DATA FOR THIS EXERCISE Block Start

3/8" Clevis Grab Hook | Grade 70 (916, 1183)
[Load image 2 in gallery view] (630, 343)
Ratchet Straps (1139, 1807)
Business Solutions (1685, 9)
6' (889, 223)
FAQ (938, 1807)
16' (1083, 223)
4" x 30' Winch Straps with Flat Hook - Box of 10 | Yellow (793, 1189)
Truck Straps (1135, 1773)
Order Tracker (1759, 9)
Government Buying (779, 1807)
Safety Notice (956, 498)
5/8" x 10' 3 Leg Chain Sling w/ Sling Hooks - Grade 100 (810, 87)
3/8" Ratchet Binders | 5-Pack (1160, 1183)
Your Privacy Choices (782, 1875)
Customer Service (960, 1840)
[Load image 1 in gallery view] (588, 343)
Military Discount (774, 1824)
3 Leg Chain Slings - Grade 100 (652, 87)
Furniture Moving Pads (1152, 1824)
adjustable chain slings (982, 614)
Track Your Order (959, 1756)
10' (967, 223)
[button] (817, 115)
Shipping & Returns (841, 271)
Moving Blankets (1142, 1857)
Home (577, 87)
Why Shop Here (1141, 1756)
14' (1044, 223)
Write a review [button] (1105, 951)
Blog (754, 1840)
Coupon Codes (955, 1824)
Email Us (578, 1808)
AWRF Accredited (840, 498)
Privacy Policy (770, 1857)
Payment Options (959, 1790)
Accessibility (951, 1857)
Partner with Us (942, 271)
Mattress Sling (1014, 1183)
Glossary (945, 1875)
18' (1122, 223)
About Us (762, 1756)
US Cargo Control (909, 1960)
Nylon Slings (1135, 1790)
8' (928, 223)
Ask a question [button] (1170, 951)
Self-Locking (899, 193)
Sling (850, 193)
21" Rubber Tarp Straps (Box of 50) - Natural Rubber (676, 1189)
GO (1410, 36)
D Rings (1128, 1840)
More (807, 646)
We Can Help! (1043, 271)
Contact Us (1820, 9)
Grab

DATA FOR THIS EXERCISE Block End

## PROBLEM STATEMENT
Pull out every line of the records above that contains the word "image".

## SOLUTION BELOW
[Load image 2 in gallery view] (630, 343)
[Load image 1 in gallery view] (588, 343)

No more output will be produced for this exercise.